According to Charlie his mojo is infinite, his family richer and more powerful than Jacob Rothschild, and he would sue the shit out of ojiisan, the Paradise Valley police, Humbold County sheriff’s department and the Pope for good measure. Charlie wasn’t supposed to be in jail, in bandages, and in solitary. He was supposed to be on a date with a hot waitress doing burnouts in a gymkhana car. Choices have consequences, Charlie.
It Doesn’t Take
So . . . if this weren’t Charlie, if the ending were a Hallmark moment, a dressing down by a trustee would go the way you hoped. Big speech by the trustee and that would unlock step one for Charlie. I’m out of space for this piece. So the big speech will have to wait for part two.
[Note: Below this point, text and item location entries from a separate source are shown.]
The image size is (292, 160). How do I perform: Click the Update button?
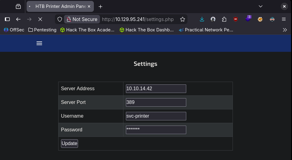click(x=69, y=143)
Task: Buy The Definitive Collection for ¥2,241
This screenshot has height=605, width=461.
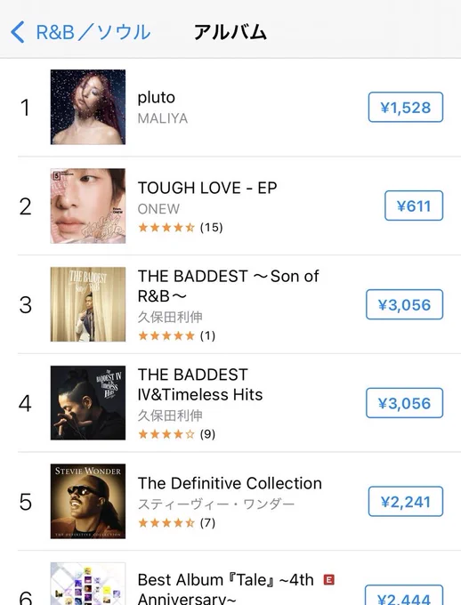Action: [x=406, y=502]
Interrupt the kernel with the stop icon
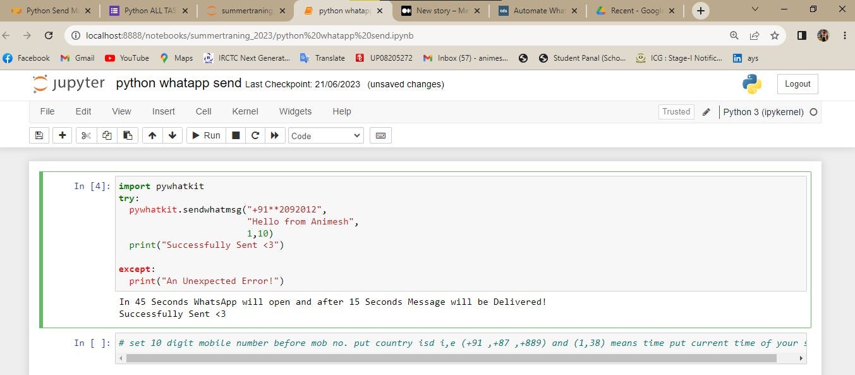 [235, 135]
I spent a night in Santa Rita jail before Y2K. A trustee who had the top bunk asked me what I was doing there. I told him my story. I hit my son’s Mom in the face. Arrested, bench tried, convicted, sentenced to 5 years suspended with probation and anger management classes.
What the trustee said to me is that I didn’t belong in Santa Rita. I was too white, too upper-middle-class, too educated with a wife and son to do time. I listened, did the anger management classes, and stayed married until we moved to Richmond, VA in 2001. Charlie is more bougie than me. He has his MBA, had his peak mojo moment, and has been in freefall since. His mojo is pulsing out of an arterial bleed in his soul. It’s not over for him. It won’t get better.